6. De rechtbank veroordeelt verweerder voorts in de door eiser gemaakte proceskosten in beroep. Deze kosten stelt de rechtbank op grond van het Bpb voor de door een derde beroepsmatig verleende rechtsbijstand vast op € 569,25 (1 punt voor het indienen van het beroepsschrift en 0,5 punt voor een nadere reactie met een waarde per punt van € 759,-, en een wegingsfactor 0,5). De rechtbank is van oordeel dat deze zaak van licht gewicht is, omdat de zaak alleen gaat over de vraag of er tijdig is beslist en of er in de beslissing op bezwaar een juist bedrag is vermeld.

Beslissing

De rechtbank:
  • verklaart het beroep voor zover gericht tegen het niet tijdig nemen van een besluit niet-ontvankelijk;
  • verklaart het beroep voor het overige gegrond;
  • vernietigt het bestreden besluit op het onderdeel proceskosten in bezwaar;
  • stelt de proceskosten in bezwaar vast op € 269,-;
  • bepaalt dat deze uitspraak in de plaats treedt van het bestreden besluit;
  • draagt verweerder op het betaalde griffierecht van € 49,- aan eiser te vergoeden;
  • veroordeelt verweerder in de proceskosten van eiser tot een bedrag van € 569,25.
Deze uitspraak is gedaan door mr.
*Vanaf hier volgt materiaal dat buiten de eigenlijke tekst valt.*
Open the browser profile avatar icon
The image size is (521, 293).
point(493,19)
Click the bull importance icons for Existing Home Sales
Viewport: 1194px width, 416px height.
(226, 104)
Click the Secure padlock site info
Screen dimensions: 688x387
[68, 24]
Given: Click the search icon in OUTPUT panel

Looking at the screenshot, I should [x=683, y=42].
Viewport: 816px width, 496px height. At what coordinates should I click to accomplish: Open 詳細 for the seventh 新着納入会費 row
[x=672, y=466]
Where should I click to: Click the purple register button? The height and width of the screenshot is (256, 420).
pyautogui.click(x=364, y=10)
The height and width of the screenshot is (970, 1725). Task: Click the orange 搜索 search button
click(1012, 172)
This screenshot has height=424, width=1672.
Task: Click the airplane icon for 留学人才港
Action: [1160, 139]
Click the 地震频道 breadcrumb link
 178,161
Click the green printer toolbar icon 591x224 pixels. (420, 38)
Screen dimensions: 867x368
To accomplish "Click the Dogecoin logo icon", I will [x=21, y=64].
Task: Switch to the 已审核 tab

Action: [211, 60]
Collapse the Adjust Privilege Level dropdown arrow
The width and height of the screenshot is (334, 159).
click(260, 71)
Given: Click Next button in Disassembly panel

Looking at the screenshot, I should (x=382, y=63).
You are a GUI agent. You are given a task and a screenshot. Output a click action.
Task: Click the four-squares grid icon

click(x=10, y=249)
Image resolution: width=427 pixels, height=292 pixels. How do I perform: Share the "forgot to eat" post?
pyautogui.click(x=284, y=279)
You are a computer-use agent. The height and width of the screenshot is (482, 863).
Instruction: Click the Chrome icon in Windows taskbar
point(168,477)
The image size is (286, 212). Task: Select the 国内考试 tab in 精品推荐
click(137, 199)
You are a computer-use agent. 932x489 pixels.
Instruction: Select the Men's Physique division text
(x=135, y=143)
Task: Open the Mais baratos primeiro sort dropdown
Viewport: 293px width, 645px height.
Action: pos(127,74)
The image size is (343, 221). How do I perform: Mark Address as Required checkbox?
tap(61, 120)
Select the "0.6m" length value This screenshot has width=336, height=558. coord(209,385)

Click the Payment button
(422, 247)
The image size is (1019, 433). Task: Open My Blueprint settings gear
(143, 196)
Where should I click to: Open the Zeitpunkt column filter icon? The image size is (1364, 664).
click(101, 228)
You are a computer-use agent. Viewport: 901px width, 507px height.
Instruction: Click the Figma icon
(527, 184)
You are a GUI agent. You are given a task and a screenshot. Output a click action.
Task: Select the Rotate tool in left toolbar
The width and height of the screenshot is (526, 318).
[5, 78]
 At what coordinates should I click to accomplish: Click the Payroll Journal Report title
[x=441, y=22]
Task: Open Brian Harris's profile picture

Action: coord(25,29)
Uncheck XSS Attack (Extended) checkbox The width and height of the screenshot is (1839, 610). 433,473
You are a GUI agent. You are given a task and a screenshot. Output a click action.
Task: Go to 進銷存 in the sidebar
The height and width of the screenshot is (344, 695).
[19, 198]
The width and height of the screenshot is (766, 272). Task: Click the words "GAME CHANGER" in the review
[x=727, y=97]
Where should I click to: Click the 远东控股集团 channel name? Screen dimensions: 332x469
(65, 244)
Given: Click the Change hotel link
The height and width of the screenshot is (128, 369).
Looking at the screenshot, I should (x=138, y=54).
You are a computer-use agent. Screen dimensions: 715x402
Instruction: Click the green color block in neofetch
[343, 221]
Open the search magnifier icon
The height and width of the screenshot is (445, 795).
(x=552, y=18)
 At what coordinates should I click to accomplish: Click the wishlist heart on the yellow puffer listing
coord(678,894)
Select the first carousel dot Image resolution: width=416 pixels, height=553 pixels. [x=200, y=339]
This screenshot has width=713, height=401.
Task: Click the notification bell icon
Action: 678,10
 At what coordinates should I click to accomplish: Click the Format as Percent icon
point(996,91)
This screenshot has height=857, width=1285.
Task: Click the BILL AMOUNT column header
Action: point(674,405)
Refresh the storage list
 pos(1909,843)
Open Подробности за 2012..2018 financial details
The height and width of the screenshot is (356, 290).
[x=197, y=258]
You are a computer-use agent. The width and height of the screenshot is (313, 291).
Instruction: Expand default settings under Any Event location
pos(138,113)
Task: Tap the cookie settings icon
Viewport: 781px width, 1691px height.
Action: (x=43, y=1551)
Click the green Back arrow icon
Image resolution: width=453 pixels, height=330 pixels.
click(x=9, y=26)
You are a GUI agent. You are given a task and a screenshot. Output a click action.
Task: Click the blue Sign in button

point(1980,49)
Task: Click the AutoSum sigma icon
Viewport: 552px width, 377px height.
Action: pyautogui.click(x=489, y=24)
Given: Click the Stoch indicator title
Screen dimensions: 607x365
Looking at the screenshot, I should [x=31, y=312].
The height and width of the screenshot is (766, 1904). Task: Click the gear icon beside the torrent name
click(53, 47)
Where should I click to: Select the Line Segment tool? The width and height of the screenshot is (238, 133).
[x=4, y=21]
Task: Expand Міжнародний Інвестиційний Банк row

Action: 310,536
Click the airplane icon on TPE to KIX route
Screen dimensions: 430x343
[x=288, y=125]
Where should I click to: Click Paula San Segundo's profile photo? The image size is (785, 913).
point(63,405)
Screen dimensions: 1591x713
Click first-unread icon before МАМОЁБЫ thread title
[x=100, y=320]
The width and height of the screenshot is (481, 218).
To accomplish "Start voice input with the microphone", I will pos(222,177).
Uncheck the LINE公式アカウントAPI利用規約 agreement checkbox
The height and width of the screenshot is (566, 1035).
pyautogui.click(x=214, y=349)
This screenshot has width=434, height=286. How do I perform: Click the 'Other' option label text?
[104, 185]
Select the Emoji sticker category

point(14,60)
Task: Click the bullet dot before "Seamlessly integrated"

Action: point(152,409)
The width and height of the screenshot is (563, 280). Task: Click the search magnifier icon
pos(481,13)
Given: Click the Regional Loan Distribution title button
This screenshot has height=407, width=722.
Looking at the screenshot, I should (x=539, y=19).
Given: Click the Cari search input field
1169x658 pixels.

M. Greebe, rechter, in aanwezigheid van
mr. N. van der Kroft, griffier. De beslissing is in het openbaar uitgesproken op
griffier
rechter
Afschrift verzonden aan partijen op:

Rechtsmiddel

Tegen deze uitspraak kan binnen zes weken na de dag van verzending daarvan verzet worden ingesteld bij deze rechtbank. De indiener van het verzetschrift kan daarbij vragen in de gelegenheid te worden gesteld over het verzet te worden gehoord.

Voetnoten

1.Op grond van artikel 6:2, aanhef en onder b, in samenhang met artikel 7:1, eerste lid, aanhef en onder f, van de Awb.
2.Artikel 6:12, tweede lid, van de Awb.